Fabricated exhaust manifolds are usually built from heavy-duty steam pipe or stainless steel pipe. Steam piping is available in preformed bends and various diameters and can be MIG or arc welded to form the manifold. Stainless steel manifolds can also be bought in preformed bends and different diameters, but must usually be TIG welded together.
At just over two-millimetres thick, stainless pipes are much thinner than four-millimetre thick steam tube. Note, though, neither steam pipe nor stainless steel fabricated manifolds are as durable as a factory cast iron item - they tend to crack.
More on that in a moment...
Fabricated turbo manifolds follow the same ideals as conventional extractors. Each cylinder should have its own runner for effective cylinder scavenging and it should use mandrel bends. As a rule, smaller diameter runners will aid turbine response (giving boost faster) but won't give as much airflow potential.

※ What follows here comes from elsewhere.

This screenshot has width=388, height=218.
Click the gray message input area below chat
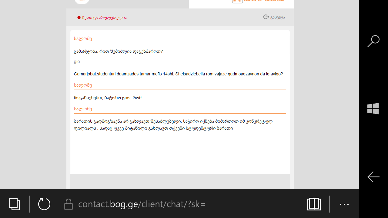point(180,181)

During fabrication, particular care must be paid to ensure to no large welding dags penetrate through to the inside of the pipe - these impede flow and have the potential to break off and damage the turbine.
Fabricating a custom tubular exhaust manifold is extremely labour intensive - depending on the layout, it may take nearly two days to piece together from start to finish. As a result, custom manifolds are not cheap to buy - expect the average steam pipe turbo manifold for an in-line four-cylinder to cost around $800, while a stainless steel variant is closer $1250. A six-cylinder turbo manifold costs around $1000 or $1400 depending whether steam pipe or stainless pipe is used.
As mentioned, fabricated manifolds are also more prone to cracking than the majority of cast iron variants. Depending on the quality of fabrication and whether any turbo bracing is being used, a custom manifold should last up to 100,000km; a lot also depends on air-fuel mixtures and boost levels.
In terms of power, replacing a factory exhaust manifold with a fabricated manifold is unlikely to be responsible for a dramatic power gain. One go-fast workshop told us they fabricated a manifold for a Nissan 200SX and its 'before' and 'after' chassis dyno runs revealed absolutely no gain. However, a larger fabricated manifold will often be necessary to support future modifications.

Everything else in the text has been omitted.